Figure 1. Somatic mutation landscape in patients with Astrocytoma Stratified by seizure status. Oncoplot showing the distribution of somatic mutations across astrocytoma patients, stratified by clinical seizure status. Samples are separated by a dashed vertical line into seizure and non-seizure groups. Mutation types are color-coded (missense, nonsense, other), with upper and side bar plots indicating mutation burden per sample and per gene, respectively. Notably, specific gene subtypes such as IDH1 R132H, BRAF V600E, GRIN2A, and GRIN2C are individually labeled to highlight molecular diversity.
4 Discussion
Our results indicate that NMDA receptor and IDH1 gene mutations are significantly associated with patients with astrocytomas presenting with seizures. The occurrence of seizures was not correlated with any clinical characteristics, mutations in other subtypes of glutamate receptor genes, mutations in genes related to glutamate signaling, or other gene mutations (Table 1).
The association factors and occurrence of seizures in patients with brain tumors depend on many risk factors, such as age, sex, tumor type, tumor location, tumor size, and histological diagnosis.
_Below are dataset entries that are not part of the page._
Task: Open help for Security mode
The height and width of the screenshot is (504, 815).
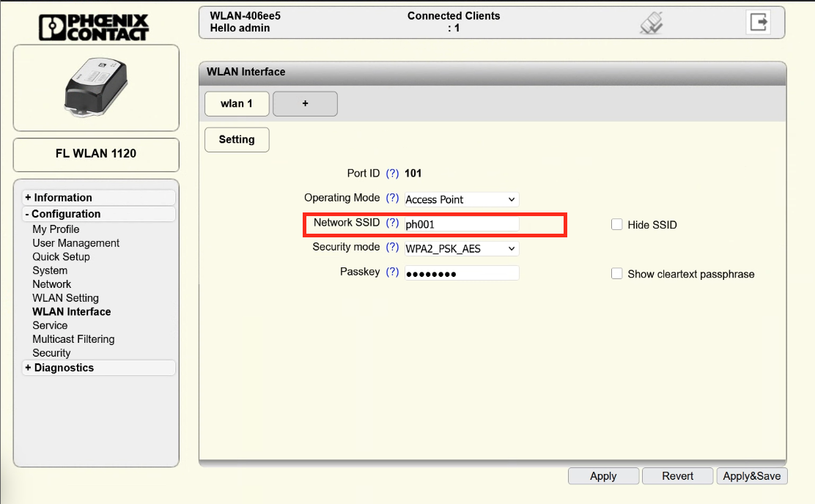Action: coord(392,248)
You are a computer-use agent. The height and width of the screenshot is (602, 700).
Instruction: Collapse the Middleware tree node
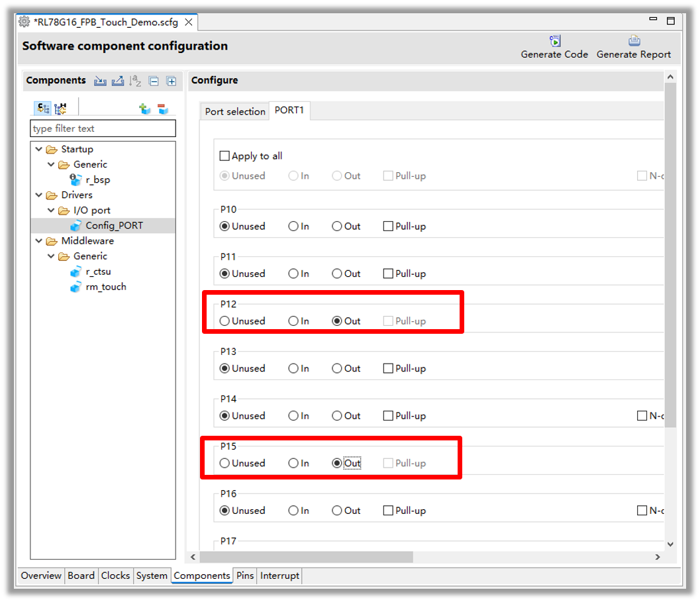click(x=39, y=240)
A large multicenter study including 1509 patients with low-grade glioma found that male sex was the independent factor associated with seizures before operation (19). However, the association between sex and epilepsy in patients with gliomas is not confirmed by other studies (19). Our study did not find the association between sex and seizures in patients with astrocytoma. The association between location of the brain tumor and development of seizures is inconclusive. Some studies have reported temporal or insular location as risks factor for seizure occurrence (1, 19). Feyiseea et al. conducted a retrospective study to identify risk factors for glioblastoma (according to the 2021 WHO classification). GBM-related preoperative seizures were associated with non-occipital tumor location (20). We divided tumor location into two groups (temporal and extratemporal). However, our findings are similar to those of other studies reporting no significant correlation between tumor location and seizure outcomes (8).
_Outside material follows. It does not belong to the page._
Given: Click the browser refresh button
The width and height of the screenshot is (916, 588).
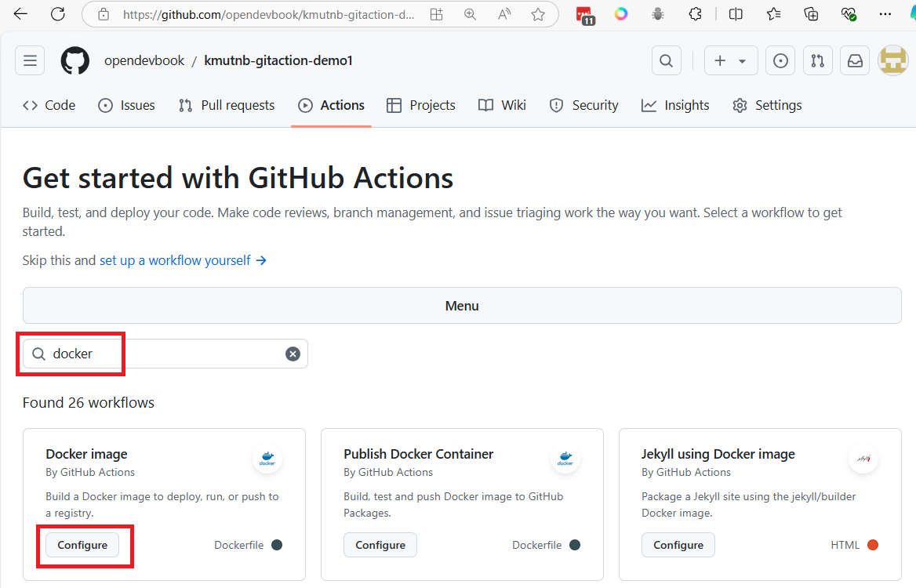Looking at the screenshot, I should coord(58,14).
Tumor types are the main predictor of seizure development in patients with brain tumors. In a previous study on GRE reported that there was a decrease in epileptogenicity from low-grade to high-grade glioma (6). Low-grade gliomas, including WHO grade II gliomas, consist of astrocytomas, oligodendrogliomas, and oligoastrocytomas and are considered more epileptogenic than high-grade glioma (grade III anaplastic astrocytoma and grade IV glioblastoma) (21). We classified the astrocytoma according to the 2021 WHO classification and did not find an association between the new classification and seizure presentation.
Based on the 2021 WHO CNS tumor classification, multiple molecular characteristics became essential diagnostic criteria for many additional CNS tumor types. Many studies have described the association between gliomas and seizures. Many studies have also reported that various gene mutations can cause excessive glutamate activity and are associated with glioma-associated seizures. In a study of 1,010 diffuse gliomas, IDH1 mutations were detected in 70.9% of tumors, whereas IDH2 mutations were observed in only 3.1% of tumors (22). IDH1 mutations are common in low-grade gliomas (80%) but are rare in primary glioblastomas (4%) (5, 22). Yang et al. reported correlations between IDH1 mutations and preoperative seizures in patients with grade II and III gliomas (7), but this has not been consistently confirmed (6). IDH1 R132H, the most frequent IDH1 variant, has been previously associated with increased epileptogenicity and favorable prognosis in lower-grade gliomas (23, 24). Using the 2021 WHO classification, we did not find an association between astrocytomas and preoperative seizures (p=0.13).
In contrast, patients with astrocytomas who had recently experienced seizures had significantly higher levels of IDH1 mutations than those who did not have seizures (6/14 vs. 2/20; p = 0.04). However, IDH2 mutation was not identified in our study. IDH-mutant glioma cells reduce α-ketoglutarate to D2HG, which is structurally similar to glutamate and may mimic the activity of glutamate on NMDA receptors, potentially leading to seizures (25).
In the past decade, mutations in more than 70 genes have been associated with glioma-associated epilepsy (5, 6). Advances in next-generation sequencing have facilitated comprehensive tumor genome profiling, providing new insights into the somatic mutations and genomic alterations involved in epileptogenesis and tumorigenesis.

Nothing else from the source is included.